Kemi Badenoch has hit out at Conservative plotters for “stirring” by suggesting she could replace Rishi Sunak – but did not rule out a future leadership bid.

The Business Secretary, who has emerged as the favourite potential candidate in polling of Tory members, said speculation about her ambitions was “all a distraction”.

Touring broadcast studios on Sunday, she insisted those mentioning her name were not her friends.

“They need to stop messing around and get behind the leader,” she told Sky’s Sunday Morning with Trevor Phillips.

“The fact of the matter is most people in the country are not interested in all of this Westminster tittle-tattle.

“Quite frankly, the people who keep putting my name in there are not my friends. They don’t care about me. They don’t care about my family or what this would entail. They are just stirring.”

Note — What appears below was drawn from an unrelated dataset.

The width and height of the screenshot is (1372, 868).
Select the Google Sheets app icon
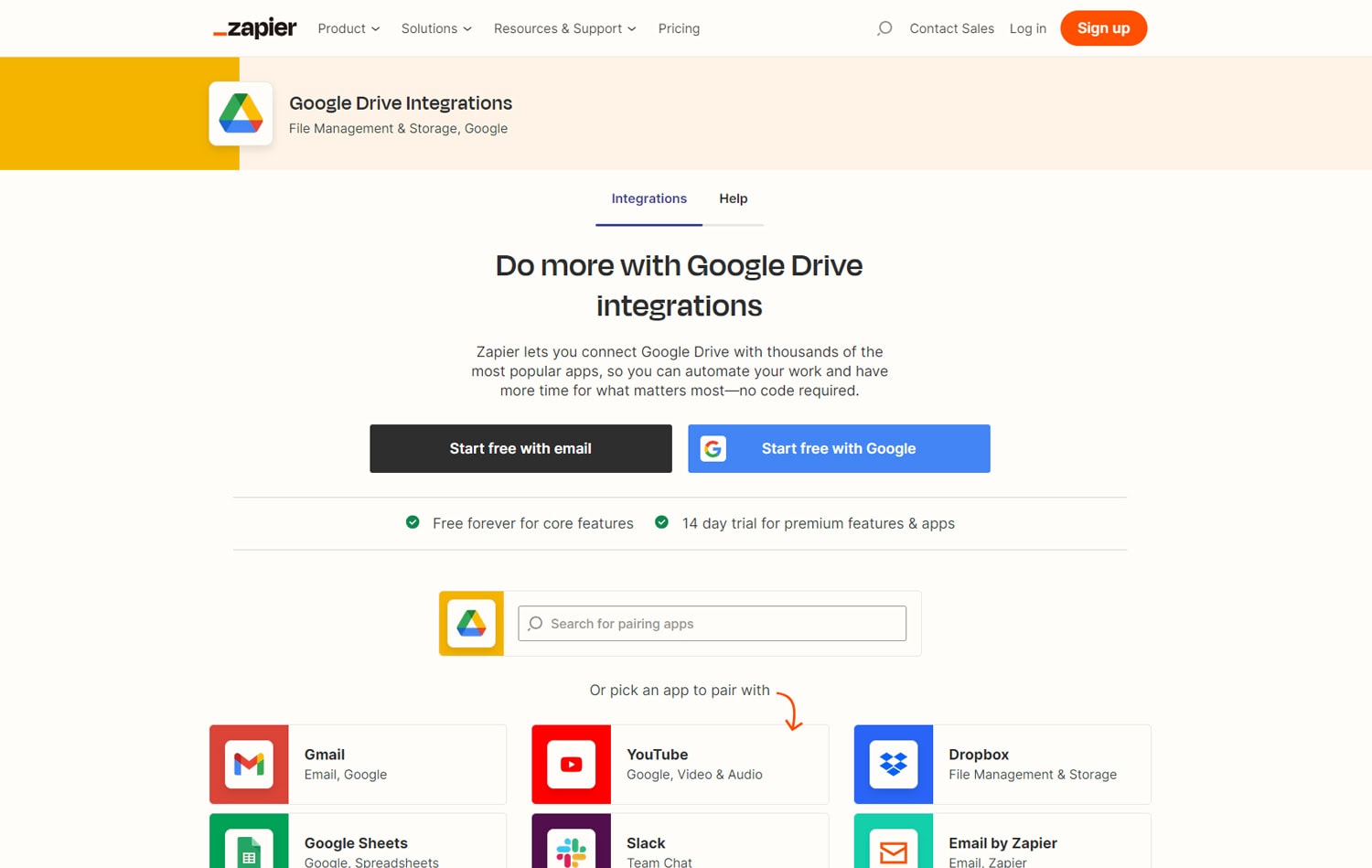249,851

However, she did not deny having aspirations for the top job, telling the BBC’s Sunday with Laura Kuenssberg: “If you’d asked me two years ago in January 2022 I would have laughed it off and said it was a completely crazy idea.

“You never really know these things until you’re in the moment. What I would remind people is that after Liz Truss left I stood up and said I’m not running again, Rishi’s the person who should do the job. I did so because I worked with him the Treasury, I knew he had a handle on the economy.”

It comes after Sir Simon Clarke went public claiming the Tories face electoral “massacre” under Mr Sunak as the Prime Minister faces pressure from the right of his party over key issues like his plan to save the Government’s Rwanda plan.

Ms Badenoch revealed on Sunday she had called the former Cabinet minister after he wrote an op-ed in the Telegraph calling for a new leader to ask him “what on earth he was doing”.

“This is exactly the sort of thing that we have to stop doing in public,” Ms Badenoch said.

“We can have private discussions about what is going wrong, and I actually think it is healthy for us to have a debate. For there not to be a debate is unhealthy, but to put all that in front of the public is contributing to the belief that we are more focused on internal matters than external matters, and that is not true.”

It was put to her that she was frustrated by her colleagues’ behaviour, to which she replied: “Extremely frustrated.”

Senior Conservatives have leapt to Mr Sunak’s defence as infighting broke out into the open this week starting with Sir Simon’s intervention.

Will Dry, a former aide who conducted polling in No 10, later said the country is heading for “at least a decade of Labour rule” as it emerged he had joined a rebel plot to topple the PM.

The latest turmoil for the Tory leader was triggered by a major opinion poll that put his party on course for a 1997-style wipeout, which Conservative peer Lord David Frost used to argue the party would “lose and lose bad unless we do something about it”.

The former Cabinet minister was named as the contact on the YouGov research, but it was commissioned by a group calling itself the Conservative Britain Alliance.

Lord Frost has not said who funded the poll but is understood to have been warned he could have the Tory whip withdrawn if he worked with another party after being pressed on whether Reform UK stumped up the funds.

The research was published just as MPs were weighing up how to vote on the Prime Minister’s Safety of Rwanda Bill – timing seen by some as designed to inflict damage on his leadership.

Senior party figures including Ms Badenoch have hailed him as the best candidate to lead the country to the polls this year rather than what would be a fourth leader since their 2019 general election victory.